Fortunately neither Sean nor Marcus had been there to see a little scene played out on Booths’ car park, the day before her appointment with Dr Hillier. Walking back to her car with a trolley-load of shopping, she had almost cannoned into Brian coming the other way. Neither had been paying proper attention to their surroundings, and each had seen the other too late to take evasive action.

Brian had greeted her gruffly, made the inevitable remark ‘we must stop meeting like this’, and asked how she was, although Jo suspected this was less out of friendliness than because the position of her trolley made it almost impossible to ignore her. Last time she’d had him pinned against the dips and boxed salads; this time his route was blocked by parked cars, a concrete bollard and a flowering cherry tree.

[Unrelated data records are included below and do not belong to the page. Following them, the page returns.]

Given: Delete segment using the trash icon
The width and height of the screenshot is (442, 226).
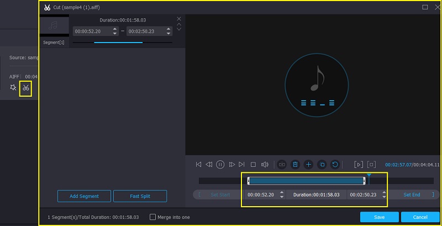Looking at the screenshot, I should [295, 164].
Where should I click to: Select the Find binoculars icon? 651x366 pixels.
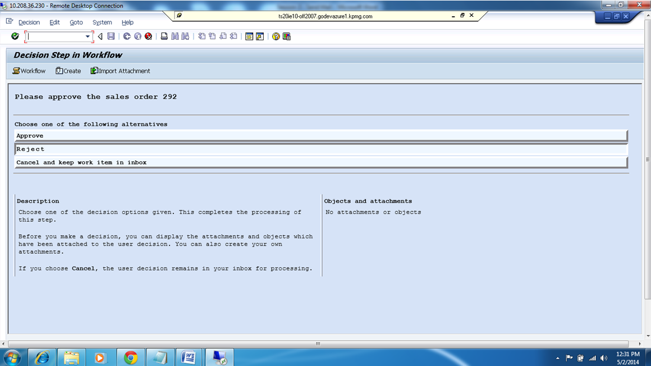174,36
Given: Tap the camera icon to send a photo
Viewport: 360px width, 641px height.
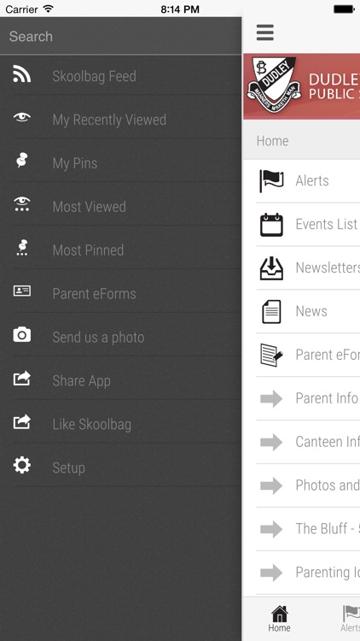Looking at the screenshot, I should tap(21, 334).

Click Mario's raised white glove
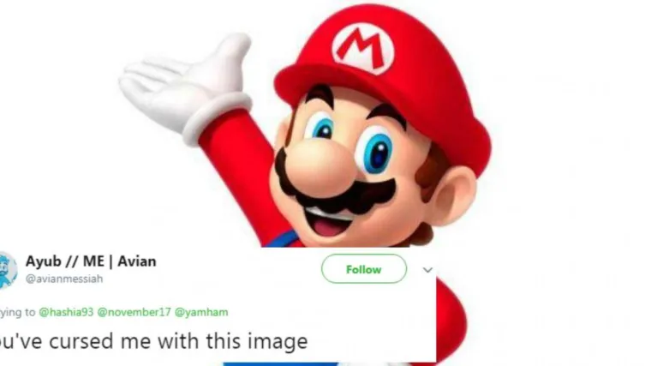point(185,85)
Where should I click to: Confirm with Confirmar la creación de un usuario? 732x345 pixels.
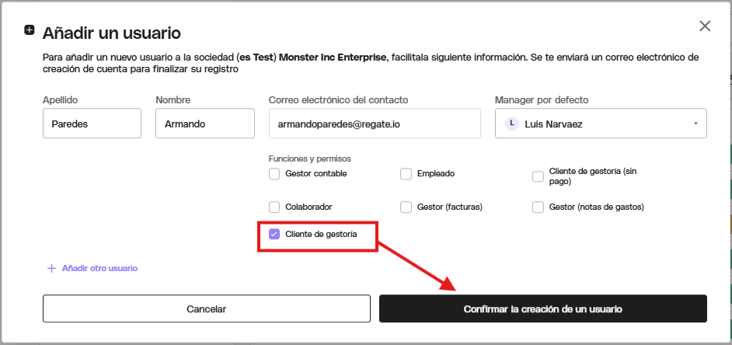(x=543, y=308)
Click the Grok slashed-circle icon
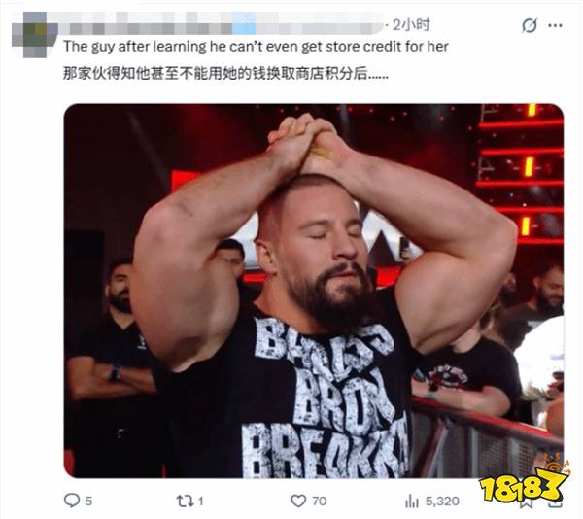This screenshot has width=583, height=519. pyautogui.click(x=530, y=25)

‘I’m very well, thank you.’ She made a point of looking him directly in the eyes, so that he could see she was not going to be intimidated. Several times since returning from Scotland she had again experienced the strong sensation that the house was being watched. She had half suspected Brian, and briefly considered suggesting to Marcus that they install a security camera, but that would surely lead to accusations of paranoia, so she had not pursued the idea.

‘I was wondering what you were doing that day, when I saw you up at High Gilpin,’ she said. He could not fail to pick up the note of accusation in her tone. She would show him that she was not afraid to ask awkward questions.

For a moment Brian looked so puzzled that anyone who had not known better might have thought he had no idea to what occasion she referred. Then he said: ‘I was moving some pieces of sculpture. I rent some storage space up there from the Tunnocks. Anything else you’d like to know?’

Jo refused to be deflected by his sarcasm. ‘Yes, actually. I would like to know where Shelley is. There’s something I want to ask her.’

‘Then I suggest you drop in at the gallery – she was there when I left.’ Now it was his turn to hold her in remorseless eye contact.